▶ Exercise brief
Give each line of the records below as one string in a JSON list, leaving out blank lines.

_ _ _ _

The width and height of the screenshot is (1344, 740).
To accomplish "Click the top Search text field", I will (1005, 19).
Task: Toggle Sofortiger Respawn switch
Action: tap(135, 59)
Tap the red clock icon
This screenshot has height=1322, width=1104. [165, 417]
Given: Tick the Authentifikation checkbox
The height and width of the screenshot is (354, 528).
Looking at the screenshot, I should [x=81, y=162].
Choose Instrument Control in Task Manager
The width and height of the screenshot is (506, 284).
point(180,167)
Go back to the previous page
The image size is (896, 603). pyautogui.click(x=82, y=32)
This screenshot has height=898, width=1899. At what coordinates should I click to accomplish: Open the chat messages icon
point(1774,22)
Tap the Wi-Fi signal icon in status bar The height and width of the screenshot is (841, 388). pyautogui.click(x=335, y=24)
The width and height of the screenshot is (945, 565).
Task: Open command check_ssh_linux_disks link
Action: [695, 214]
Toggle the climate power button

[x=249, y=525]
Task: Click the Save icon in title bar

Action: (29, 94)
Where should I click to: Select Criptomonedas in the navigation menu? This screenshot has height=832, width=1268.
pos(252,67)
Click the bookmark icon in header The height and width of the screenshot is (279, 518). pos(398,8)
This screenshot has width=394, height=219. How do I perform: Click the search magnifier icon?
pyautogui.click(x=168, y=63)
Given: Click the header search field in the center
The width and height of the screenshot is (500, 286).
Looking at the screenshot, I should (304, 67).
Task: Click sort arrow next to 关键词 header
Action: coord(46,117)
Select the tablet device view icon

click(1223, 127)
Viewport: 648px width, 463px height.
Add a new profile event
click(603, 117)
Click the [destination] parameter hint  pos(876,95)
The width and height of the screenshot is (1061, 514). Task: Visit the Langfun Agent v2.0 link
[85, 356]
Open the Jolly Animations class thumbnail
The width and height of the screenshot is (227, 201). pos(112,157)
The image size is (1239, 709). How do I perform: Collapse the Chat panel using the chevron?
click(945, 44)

_ _ _ _

▶ Correct result
[
  "The width and height of the screenshot is (1344, 740).",
  "To accomplish \"Click the top Search text field\", I will (1005, 19).",
  "Task: Toggle Sofortiger Respawn switch",
  "Action: tap(135, 59)",
  "Tap the red clock icon",
  "This screenshot has height=1322, width=1104. [165, 417]",
  "Given: Tick the Authentifikation checkbox",
  "The height and width of the screenshot is (354, 528).",
  "Looking at the screenshot, I should [x=81, y=162].",
  "Choose Instrument Control in Task Manager",
  "The width and height of the screenshot is (506, 284).",
  "point(180,167)",
  "Go back to the previous page",
  "The image size is (896, 603). pyautogui.click(x=82, y=32)",
  "This screenshot has height=898, width=1899. At what coordinates should I click to accomplish: Open the chat messages icon",
  "point(1774,22)",
  "Tap the Wi-Fi signal icon in status bar The height and width of the screenshot is (841, 388). pyautogui.click(x=335, y=24)",
  "The width and height of the screenshot is (945, 565).",
  "Task: Open command check_ssh_linux_disks link",
  "Action: [695, 214]",
  "Toggle the climate power button",
  "[x=249, y=525]",
  "Task: Click the Save icon in title bar",
  "Action: (29, 94)",
  "Where should I click to: Select Criptomonedas in the navigation menu? This screenshot has height=832, width=1268.",
  "pos(252,67)",
  "Click the bookmark icon in header The height and width of the screenshot is (279, 518). pos(398,8)",
  "This screenshot has width=394, height=219. How do I perform: Click the search magnifier icon?",
  "pyautogui.click(x=168, y=63)",
  "Given: Click the header search field in the center",
  "The width and height of the screenshot is (500, 286).",
  "Looking at the screenshot, I should (304, 67).",
  "Task: Click sort arrow next to 关键词 header",
  "Action: coord(46,117)",
  "Select the tablet device view icon",
  "click(1223, 127)",
  "Viewport: 648px width, 463px height.",
  "Add a new profile event",
  "click(603, 117)",
  "Click the [destination] parameter hint  pos(876,95)",
  "The width and height of the screenshot is (1061, 514). Task: Visit the Langfun Agent v2.0 link",
  "[85, 356]",
  "Open the Jolly Animations class thumbnail",
  "The width and height of the screenshot is (227, 201). pos(112,157)",
  "The image size is (1239, 709). How do I perform: Collapse the Chat panel using the chevron?",
  "click(945, 44)"
]